Thursday, November 14, 2013

to sing ourselves to sleep at night


For young people, this widespread involvement [in service] constitutes a school of life which offers them a formation in solidarity and in readiness to offer others not simply material aid but their very selves.
-- Benedict XVI, Deus Caritas Est

The summer after my freshman year of college, I spent at home.
Which isn't odd at all, in fact, I feel like spending summer at home is a logical and appropriate use of a young collegiate's time.
Because a young collegiate is:
a) broke. b) dependent. and c) tired.
And being at home means that you can live with your parents who are not (as) broke as you, who are much wiser and able to buy you groceries, and you can relax on your couch after a day of working your summer job, and not worry about what your roommates will think of you, or wonder what sort of evils lurk outside the walls of your little city apartment.
Go home, young man, go home.
But, to be honest, Renee-The-Experience-Hoarder was mightily displeased.
Everyone else was going off to on strange and exotic acronymic adventures: SSLP, NDVI, CSLC, HYSP, SSI, LMNOPQRS.
I wanted to put an acronym on my résumé, too.
Instead, my mother told me: you're coming home.
And so I did, partially because I'm an incredibly virtuous, obedient daughter, but mostly because I was  nineteen with very little agency, and it was still my mom's job to call the shots.
So, I returned to the land of ice and snow and disgustingly humid summers to again take up my high school job.
Which was, of course, this.

Uniqua, our Backyardigan friend, gets a little R&R backstage
Yes. I know. Glamorous.
Despite the fact that that summer was neither thrilling nor exotic, it was the best-spent summer of my college career.
That summer, and in particular my job, taught me was how to pay attention.
When you're sitting in a large, fuzzy costume, looking out of the mouth of an unwieldy face helmet, then you become really good at paying attention to the world around you.
You have to constantly be scanning your field of vision, which is small, and noticing which customers of the mall look like they're up for a friendly encounter with a large, unidentified, pink, fuzzy animal, and which ones could potentially decide it's hilarious to trip you, or pick you up, or punch you in the fuzzy pink nose.
Malls, my friends, are filled with the most eclectic of customers.
You watch different parents interact with their children as they bring them up to you to say hello and take a picture.
You see all sorts of parents, and all sorts of families.
If you pay attention, you can learn a lot from their similarities and differences.

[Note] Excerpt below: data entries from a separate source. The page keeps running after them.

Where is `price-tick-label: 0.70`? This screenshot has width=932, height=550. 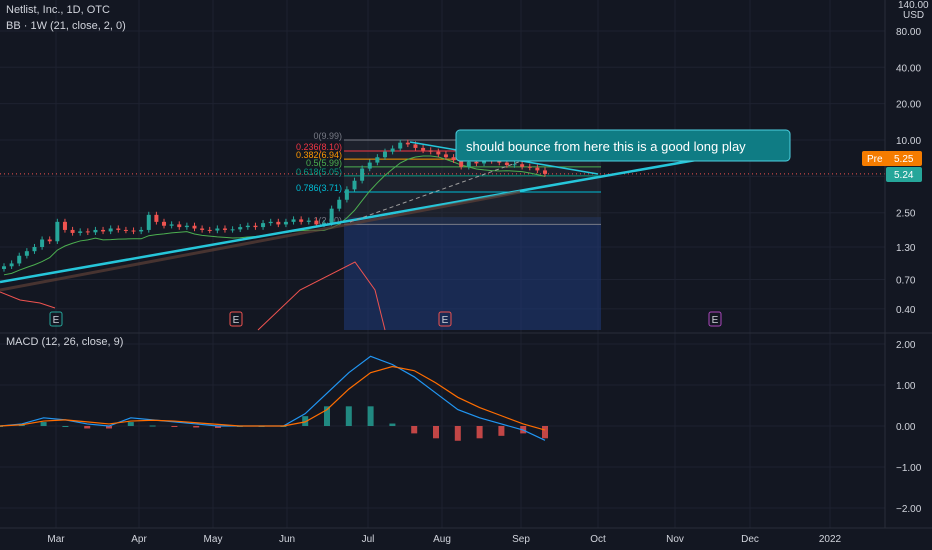
price-tick-label: 0.70 is located at coordinates (906, 280).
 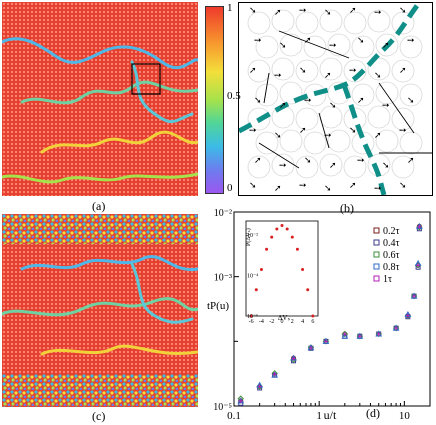 What do you see at coordinates (330, 415) in the screenshot?
I see `x-axis-label: u/t` at bounding box center [330, 415].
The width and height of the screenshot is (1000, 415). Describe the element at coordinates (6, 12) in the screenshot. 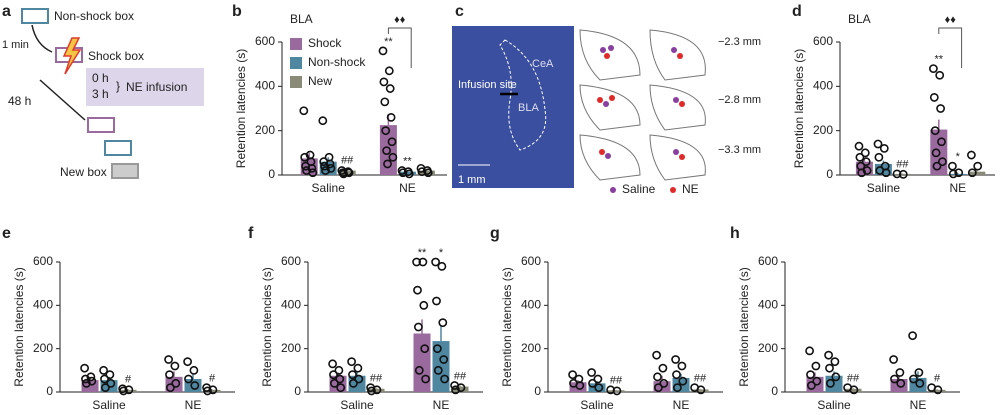

I see `panel-letter: a` at that location.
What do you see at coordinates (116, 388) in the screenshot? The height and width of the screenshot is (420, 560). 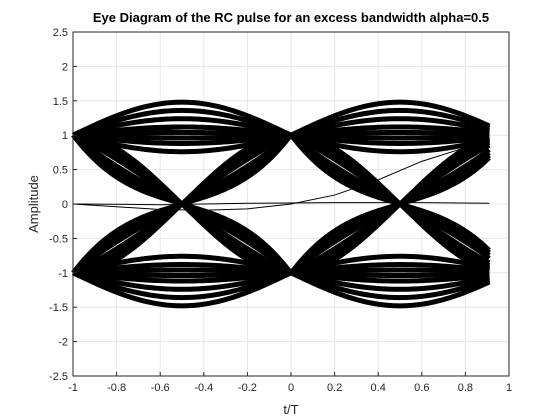 I see `x-tick-label: -0.8` at bounding box center [116, 388].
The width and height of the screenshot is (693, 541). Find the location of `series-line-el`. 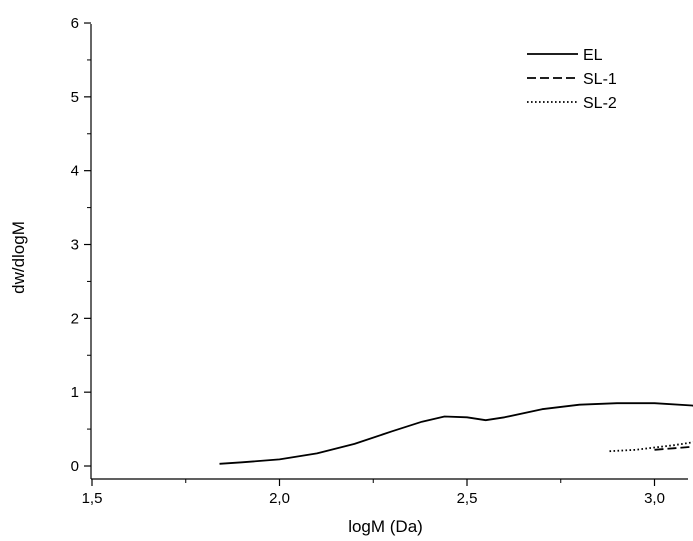

series-line-el is located at coordinates (456, 434).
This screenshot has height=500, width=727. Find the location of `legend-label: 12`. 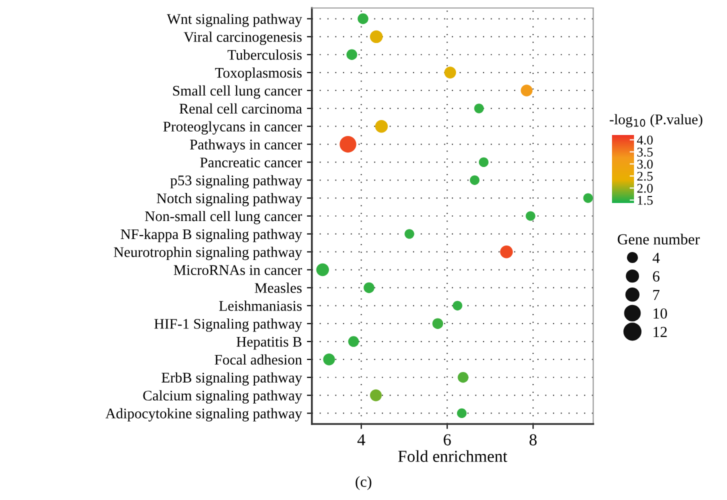

legend-label: 12 is located at coordinates (660, 332).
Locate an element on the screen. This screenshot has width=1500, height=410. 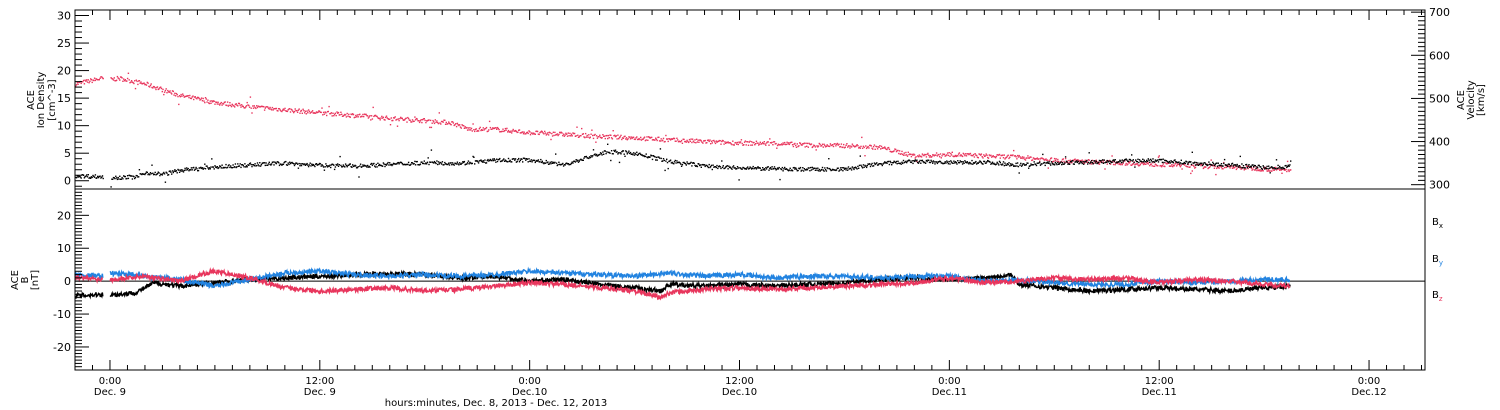
x-tick-date: Dec.11 is located at coordinates (1160, 392).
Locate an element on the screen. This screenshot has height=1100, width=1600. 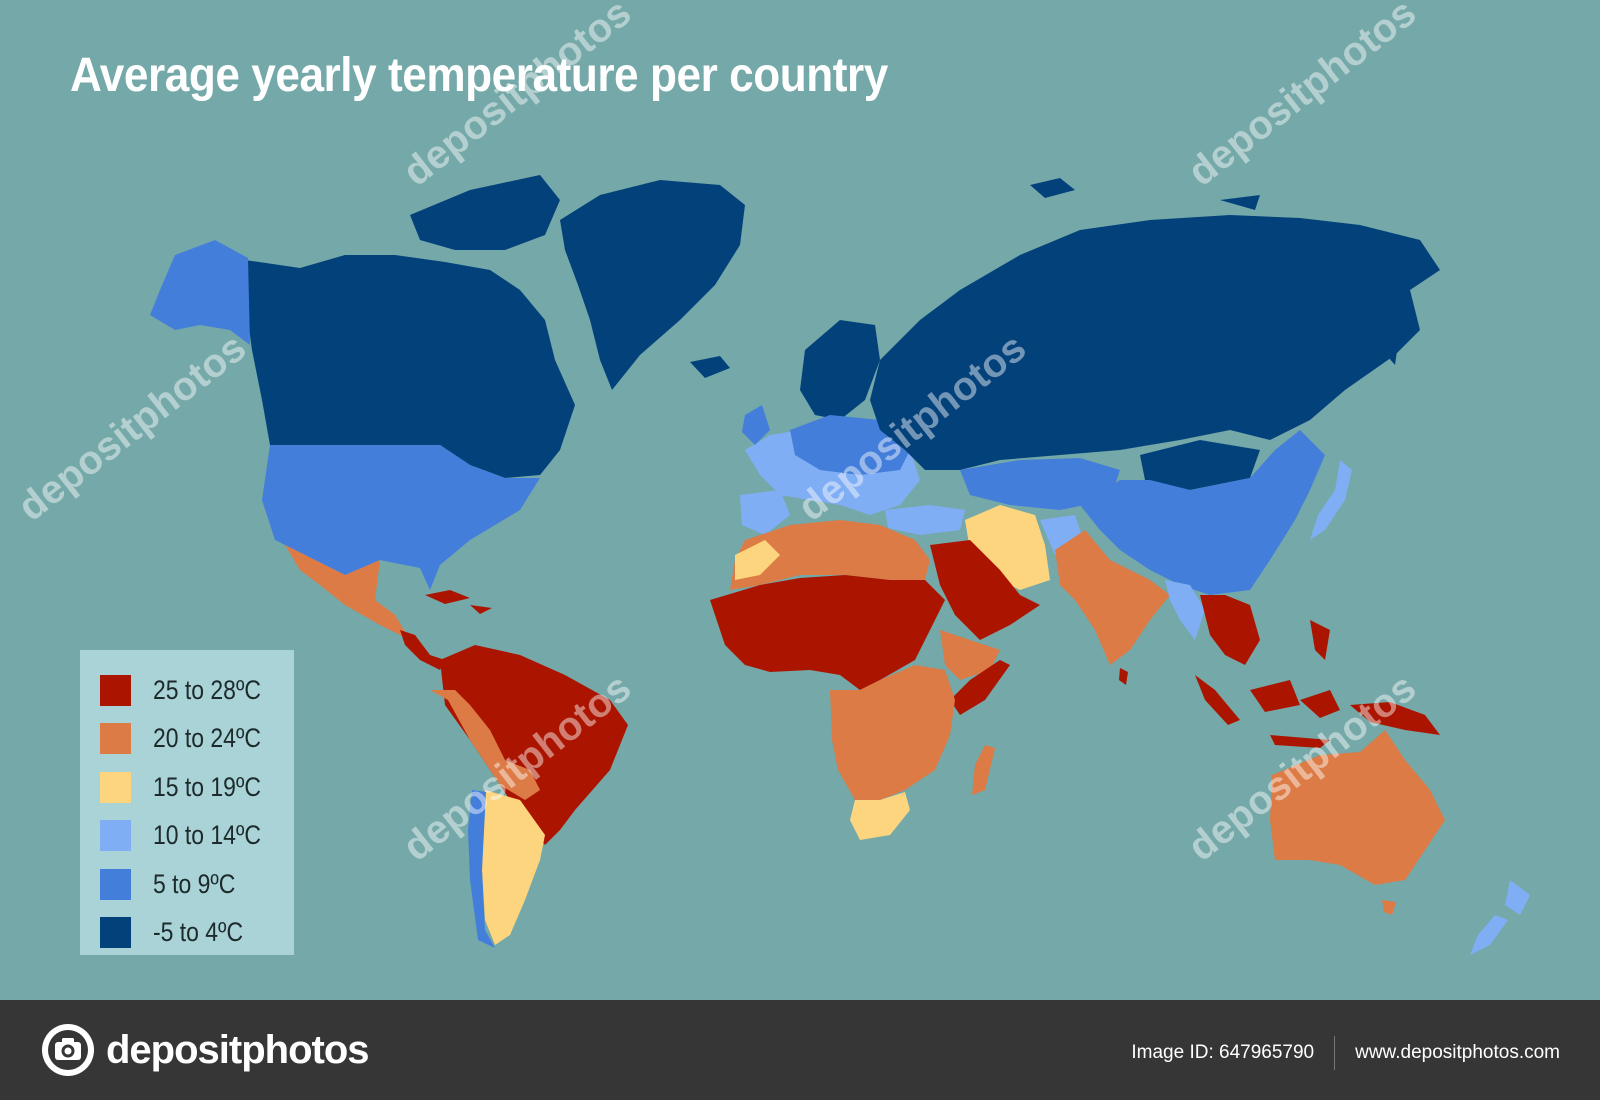
region-southeast-asia is located at coordinates (1230, 630).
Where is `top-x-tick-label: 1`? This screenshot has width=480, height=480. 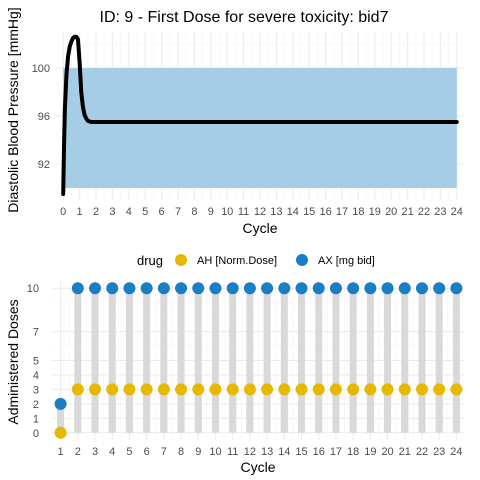 top-x-tick-label: 1 is located at coordinates (80, 212).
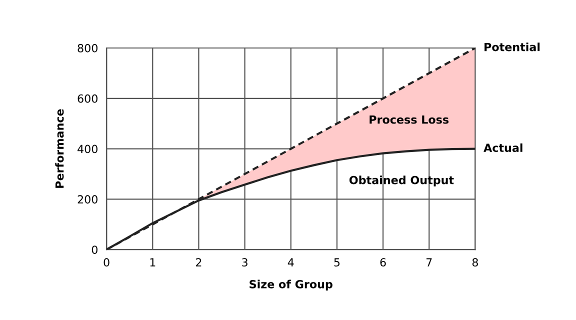 Image resolution: width=576 pixels, height=320 pixels. Describe the element at coordinates (291, 286) in the screenshot. I see `x-axis-title: Size of Group` at that location.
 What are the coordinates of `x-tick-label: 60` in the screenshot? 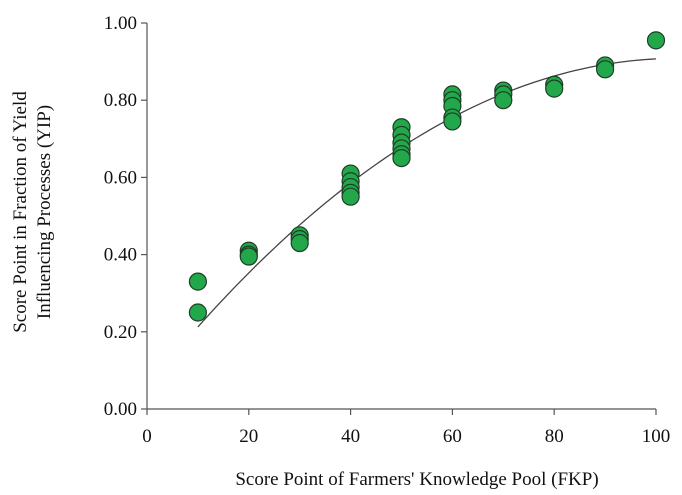 It's located at (452, 436).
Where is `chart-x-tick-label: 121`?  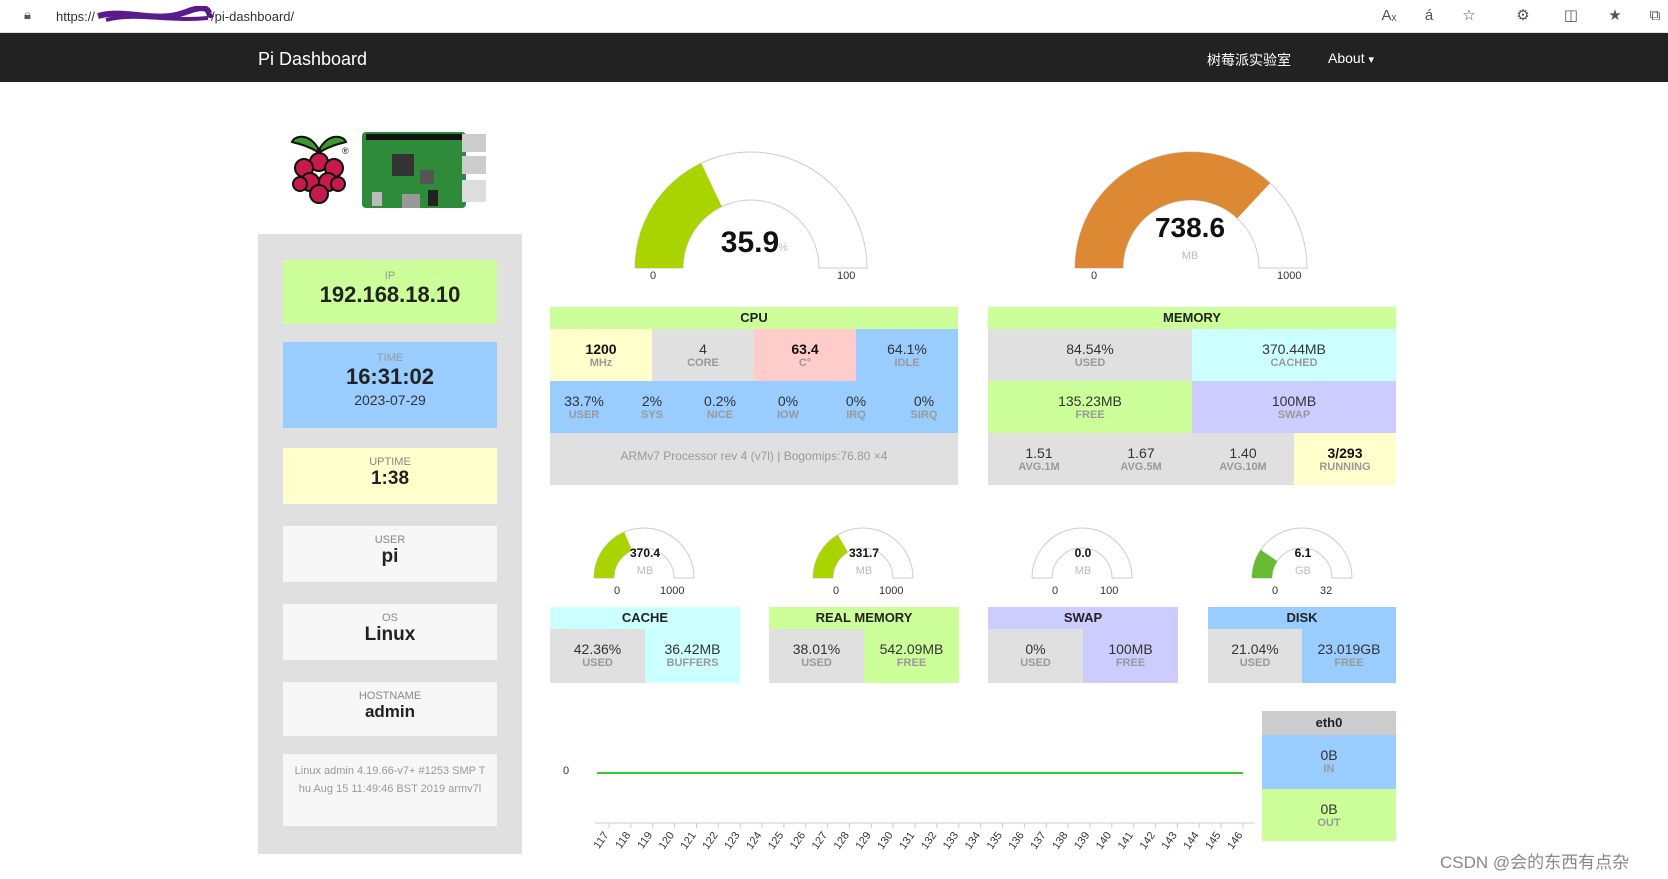 chart-x-tick-label: 121 is located at coordinates (689, 841).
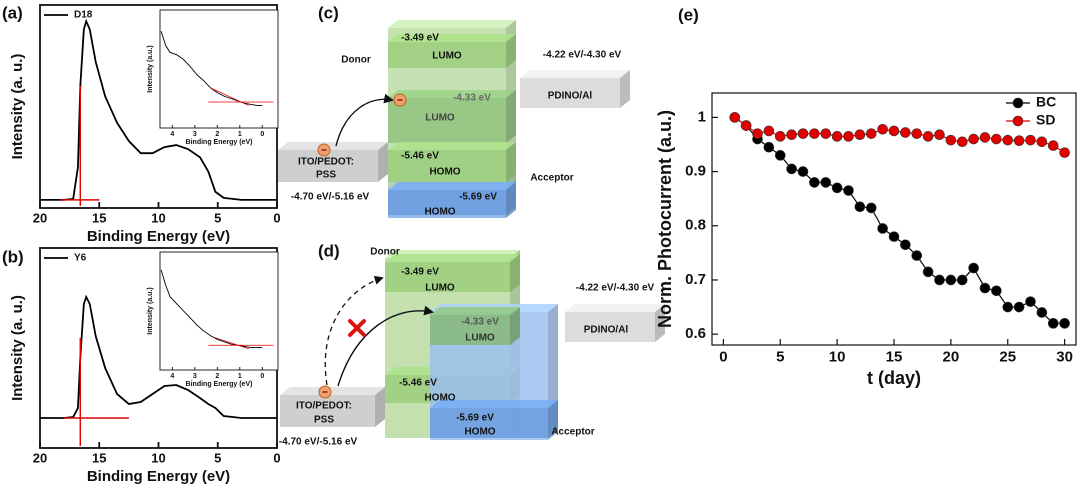  What do you see at coordinates (696, 172) in the screenshot?
I see `y-tick-label: 0.9` at bounding box center [696, 172].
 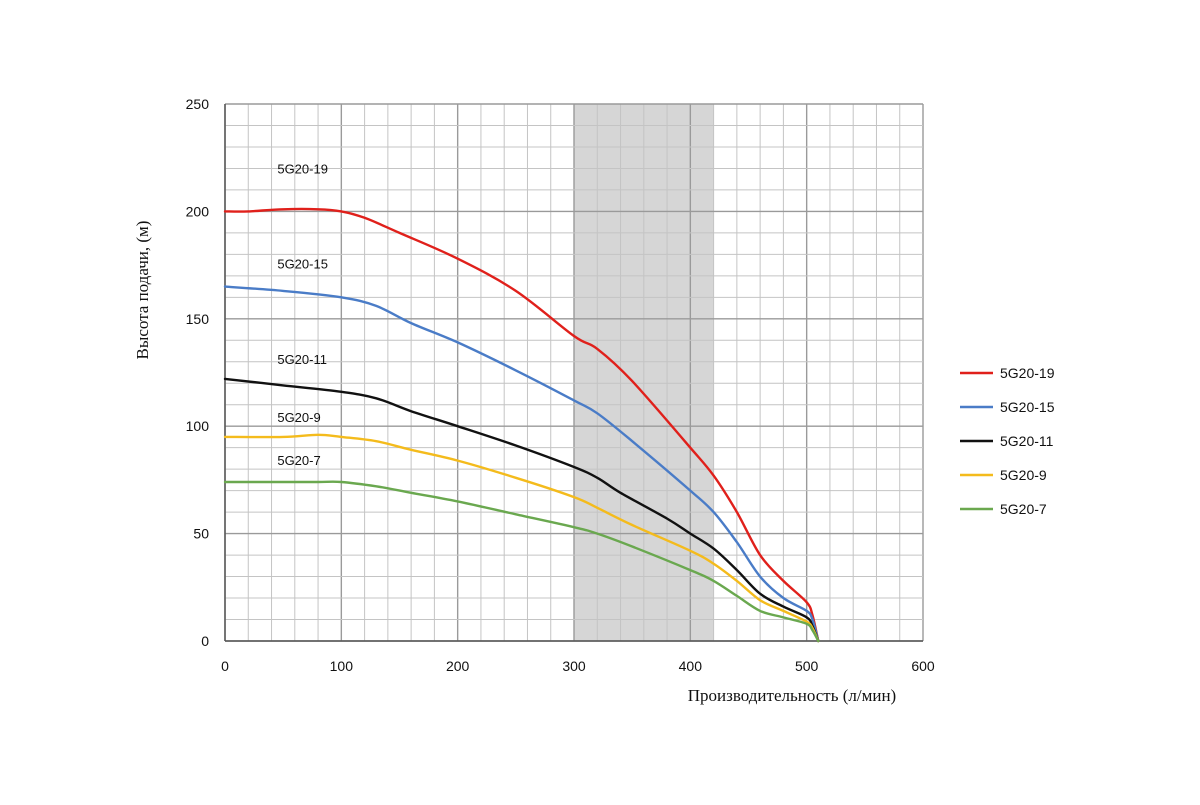 What do you see at coordinates (458, 666) in the screenshot?
I see `x-tick-label: 200` at bounding box center [458, 666].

During a summer that consisted of keeping track of all my siblings, and playing mom for the greater part of three months, I learned that caring for a family takes a lot of attention.  
You watch the face of a teenager as she says her day was "fine" and have to evaluate whether it's wiser to let the statement rest with "fine" or to probe with a few more questions.
You have to watch an eight-year-old and evaluate whether his temper tantrum means it's time-out time for a stubborn little will, or snack time for an empty stomach.
You have to know when to interrupt a little bookworm's five hour reading binge with a quick tickle-war, and some impromptu girl-chat, or to just bring her a lemonade slushy, and to let her keep reading in peace.

That summer, home became a school of learning to pay attention.
Usually, it is easy, in a place where we feel at home, to stop paying attention.
As I walked to school on bright Monday, I noticed how as soon as I left the lower-income neighborhood I lived in, and walked across the street into the warm embrace of the tree-lined sidewalke, and the massive stone entrance, I let myself relax.
I paid attention to how I stopped paying attention.
But when I made myself pay attention, I felt as though the familiar path between DPAC and Main Circle was a whole new road I'd never seen before.
Pay attention, I told myself, as I started to slip back into my autopilot dream-space.
Pay. Attention.
Pay.
We are all in debt. None of us has deserved a moment of a day by our grand achievements.
Each moment is a gift.
The price that we are asked to pay is our attention.
Each moment of giving away our attention is a school where we learn how to turn ourselves outside of ourselves.
We are reoriented to live for the world outside of us, to live for the person who passes us on her bicycle, who we do not know, but if we paid attention to, could probably learn how to love.

One does not make the world more human by refusing to act humanely here and now.